Part 4 enhances the ecosystem a bit more before describing one way to apply colours and other presentation in the output document, independently from the Markdown source.

Part 5 demonstrates what I feel is missing from almost all editors, Markdown or otherwise: interpolated variables. I've posted an architecture diagram at https://i.imgur.com/8IMpAkN.png for the curious. This part describes how to externalize variables (e.g., in YAML) and reference them within Markdown documents.

Part 6 adds R into the mix, including how to generate then embed graphical output into R Markdown documents.

Part 7 uses R to generate a high-level return-on-investment document outlining how long it will take to pay off an electric vehicle versus maintaining a gas guzzler. This part also describes how to have plain TeX (not LaTeX) typeset in the final document.

Part 8 (soon!) revisits themes to demonstrate how different styles can be isolated and applied to novels. It will show ways of setting up directory structures, how to use ConTeXt "modes", and, by the end, will show a way to typeset famous (public domain) novels by applying a couple different styles.

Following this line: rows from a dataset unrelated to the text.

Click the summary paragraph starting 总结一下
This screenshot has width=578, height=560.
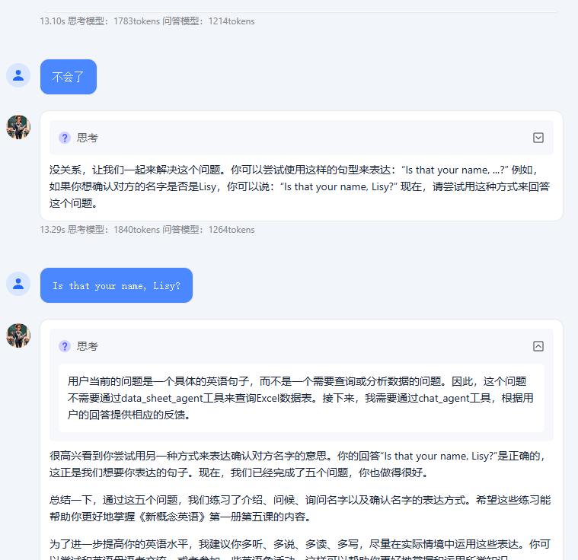[300, 508]
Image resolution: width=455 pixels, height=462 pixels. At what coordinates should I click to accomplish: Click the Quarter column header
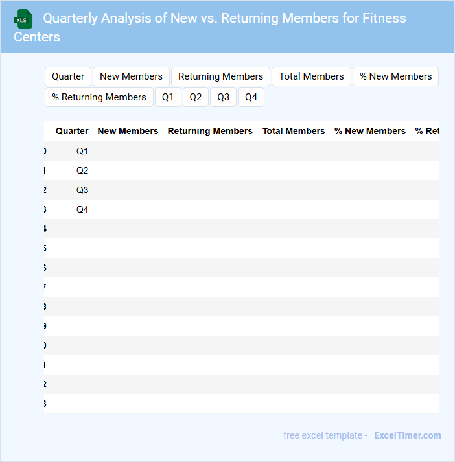(72, 131)
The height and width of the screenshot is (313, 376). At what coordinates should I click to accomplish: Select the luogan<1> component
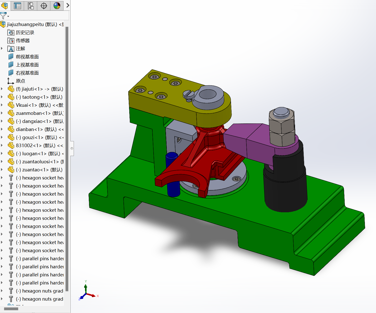point(38,153)
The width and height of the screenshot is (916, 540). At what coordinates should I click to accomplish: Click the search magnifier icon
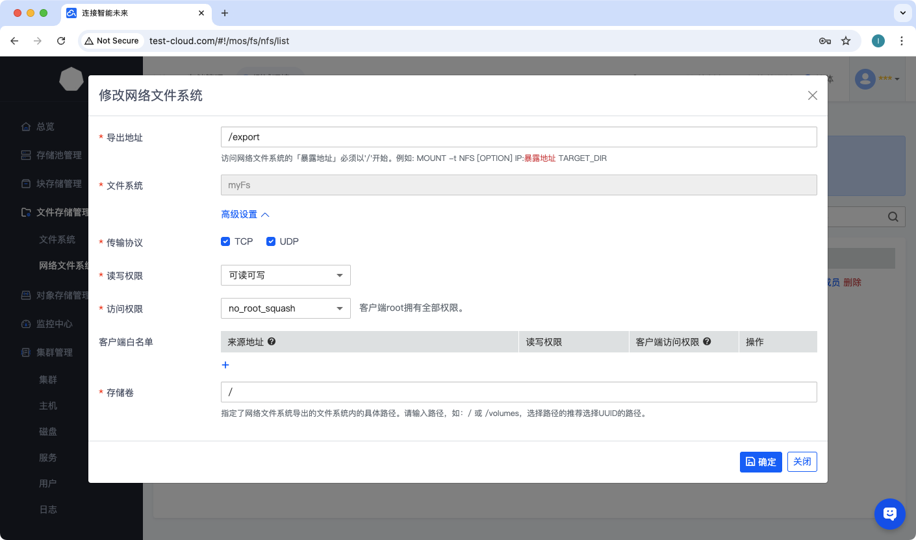[x=893, y=217]
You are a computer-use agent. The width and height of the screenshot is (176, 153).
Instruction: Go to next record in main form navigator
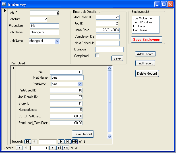tap(53, 148)
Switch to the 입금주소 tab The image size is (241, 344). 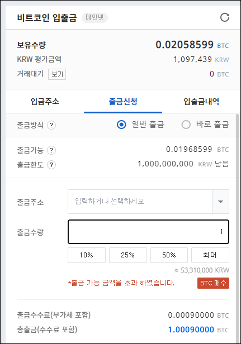pos(45,102)
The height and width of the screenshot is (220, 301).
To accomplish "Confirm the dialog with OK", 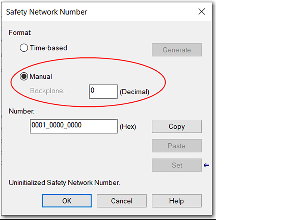I will [67, 201].
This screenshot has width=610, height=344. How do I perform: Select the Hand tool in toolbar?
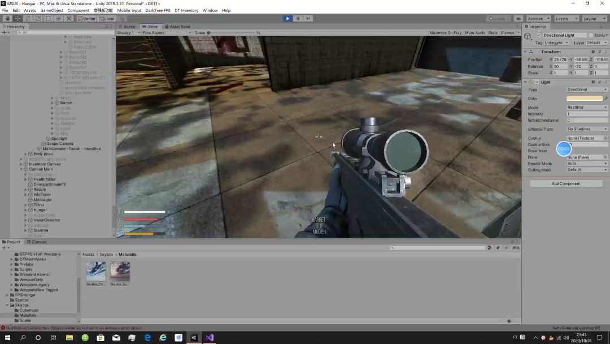(7, 18)
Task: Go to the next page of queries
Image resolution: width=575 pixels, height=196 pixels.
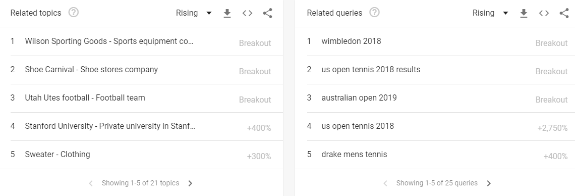Action: click(489, 183)
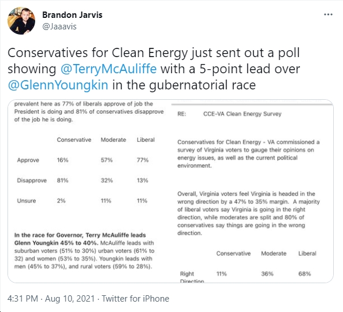The height and width of the screenshot is (312, 343).
Task: Click the Unsure row in the poll table
Action: [82, 201]
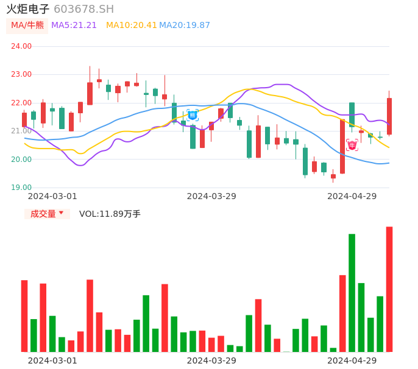Toggle the MA/牛熊 indicator button
The width and height of the screenshot is (418, 369).
(x=27, y=25)
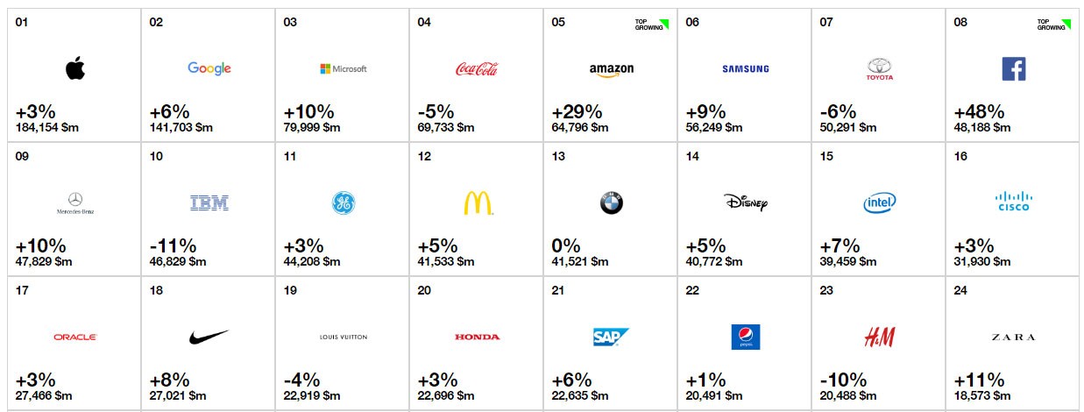Click the H&M logo

click(x=878, y=337)
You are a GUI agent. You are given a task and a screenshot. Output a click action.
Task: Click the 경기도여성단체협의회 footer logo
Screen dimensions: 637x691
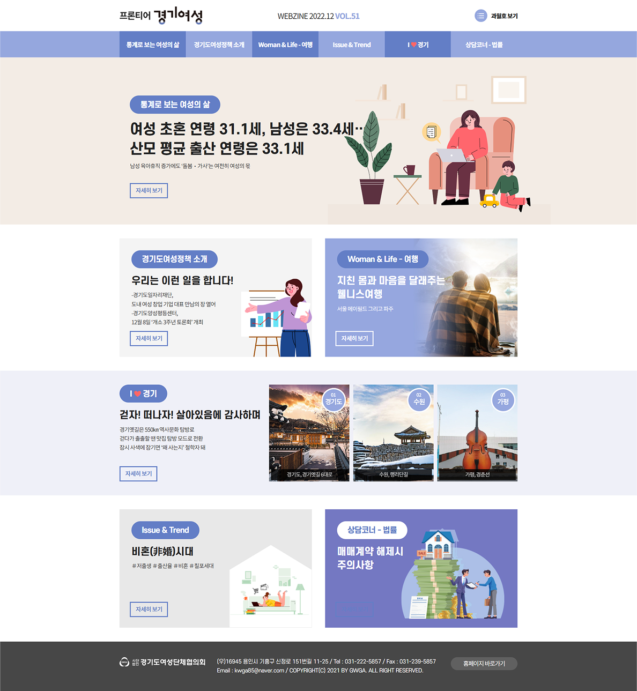162,662
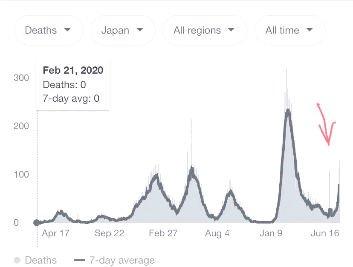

vehemenz · on April 14, 2020

This is very cool. Thanks for posting.

How does this set of tools compare to something like Prince XML? I have put together several user manuals with it, and I've personally found it very easy to use.

sandGorgon · on April 14, 2020

did you explore alternatives like asciidoc ? just curious if that ecosystem does not solve a lot of these problems.

thangalin · on April 14, 2020

AsciiDoc is amazing. Take another look at the architecture diagram. AsciiDoc is listed under the Proposed Text Edit: https://i.imgur.com/8IMpAkN.png

Pandoc can convert between Markdown and AsciiDoc, so it really isn't an either-or decision. For much of the blog you can tell pandoc to use AsciiDoc as the source document instead of Markdown. The conversion to ConTeXt will (should?) generate the same output.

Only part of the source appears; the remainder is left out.